═══ Dataset excerpts

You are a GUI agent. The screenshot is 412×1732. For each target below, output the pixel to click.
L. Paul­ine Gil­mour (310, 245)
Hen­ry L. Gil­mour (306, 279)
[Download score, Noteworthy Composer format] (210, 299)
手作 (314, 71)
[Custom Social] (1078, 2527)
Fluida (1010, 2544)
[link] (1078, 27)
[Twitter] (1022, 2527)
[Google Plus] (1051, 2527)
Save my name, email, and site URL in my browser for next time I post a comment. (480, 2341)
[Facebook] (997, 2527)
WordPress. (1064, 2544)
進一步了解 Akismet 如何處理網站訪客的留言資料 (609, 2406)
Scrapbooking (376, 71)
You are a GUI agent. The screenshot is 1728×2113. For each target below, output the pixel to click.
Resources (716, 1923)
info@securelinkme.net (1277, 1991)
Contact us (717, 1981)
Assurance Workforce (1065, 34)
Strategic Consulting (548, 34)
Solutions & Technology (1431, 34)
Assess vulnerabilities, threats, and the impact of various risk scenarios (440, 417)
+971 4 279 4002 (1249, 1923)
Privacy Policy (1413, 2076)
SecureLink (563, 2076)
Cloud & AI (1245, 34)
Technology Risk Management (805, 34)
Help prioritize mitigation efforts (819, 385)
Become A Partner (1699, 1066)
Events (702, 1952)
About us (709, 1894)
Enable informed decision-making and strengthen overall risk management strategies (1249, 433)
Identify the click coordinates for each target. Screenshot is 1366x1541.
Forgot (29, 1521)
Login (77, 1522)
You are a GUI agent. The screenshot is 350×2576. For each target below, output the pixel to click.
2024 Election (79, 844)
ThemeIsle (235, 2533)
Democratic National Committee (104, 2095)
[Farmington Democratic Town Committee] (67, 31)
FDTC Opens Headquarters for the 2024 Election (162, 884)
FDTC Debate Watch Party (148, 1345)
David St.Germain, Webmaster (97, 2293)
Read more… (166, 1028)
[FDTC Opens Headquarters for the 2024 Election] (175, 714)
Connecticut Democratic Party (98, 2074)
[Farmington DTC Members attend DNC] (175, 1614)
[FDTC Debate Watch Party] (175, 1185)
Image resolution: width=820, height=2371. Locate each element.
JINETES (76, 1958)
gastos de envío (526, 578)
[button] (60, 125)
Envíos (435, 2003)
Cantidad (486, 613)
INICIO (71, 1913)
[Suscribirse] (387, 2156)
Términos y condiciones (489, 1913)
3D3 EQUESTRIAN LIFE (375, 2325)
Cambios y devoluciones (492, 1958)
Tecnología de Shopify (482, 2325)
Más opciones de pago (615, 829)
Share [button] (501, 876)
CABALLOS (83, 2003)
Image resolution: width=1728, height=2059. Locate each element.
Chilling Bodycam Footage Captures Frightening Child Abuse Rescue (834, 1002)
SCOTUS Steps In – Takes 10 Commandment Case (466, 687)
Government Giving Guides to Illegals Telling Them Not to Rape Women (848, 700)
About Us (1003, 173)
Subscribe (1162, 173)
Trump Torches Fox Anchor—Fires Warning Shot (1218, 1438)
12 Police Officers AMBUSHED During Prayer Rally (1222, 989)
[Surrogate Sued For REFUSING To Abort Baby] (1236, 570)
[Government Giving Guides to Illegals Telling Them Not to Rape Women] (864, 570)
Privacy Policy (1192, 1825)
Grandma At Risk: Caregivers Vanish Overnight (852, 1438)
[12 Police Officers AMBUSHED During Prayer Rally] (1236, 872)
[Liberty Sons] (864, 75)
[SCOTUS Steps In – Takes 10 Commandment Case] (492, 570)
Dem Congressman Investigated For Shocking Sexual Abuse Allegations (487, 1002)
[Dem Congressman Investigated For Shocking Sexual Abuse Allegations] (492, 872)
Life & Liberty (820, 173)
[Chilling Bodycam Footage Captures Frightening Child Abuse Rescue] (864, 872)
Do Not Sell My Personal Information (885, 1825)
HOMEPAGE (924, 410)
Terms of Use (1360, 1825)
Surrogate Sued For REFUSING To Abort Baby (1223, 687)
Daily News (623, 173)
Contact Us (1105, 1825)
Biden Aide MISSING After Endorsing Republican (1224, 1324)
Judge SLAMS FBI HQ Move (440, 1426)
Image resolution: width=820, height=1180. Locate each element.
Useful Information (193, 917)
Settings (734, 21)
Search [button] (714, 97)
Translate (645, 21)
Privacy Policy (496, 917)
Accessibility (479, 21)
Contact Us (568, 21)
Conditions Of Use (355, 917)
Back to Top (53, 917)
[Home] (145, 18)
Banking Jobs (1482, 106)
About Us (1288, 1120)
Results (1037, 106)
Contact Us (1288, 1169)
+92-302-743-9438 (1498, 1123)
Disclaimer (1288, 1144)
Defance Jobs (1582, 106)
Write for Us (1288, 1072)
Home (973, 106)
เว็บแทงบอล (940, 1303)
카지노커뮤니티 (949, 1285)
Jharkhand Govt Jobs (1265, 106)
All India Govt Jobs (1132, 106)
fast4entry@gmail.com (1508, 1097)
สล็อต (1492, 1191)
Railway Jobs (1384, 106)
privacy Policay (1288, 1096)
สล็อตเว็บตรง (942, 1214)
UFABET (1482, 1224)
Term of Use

══════

**Work order**
Work out how many lines in the data contain "AMBUSHED" and state that number with nothing added.

**Written answer**
2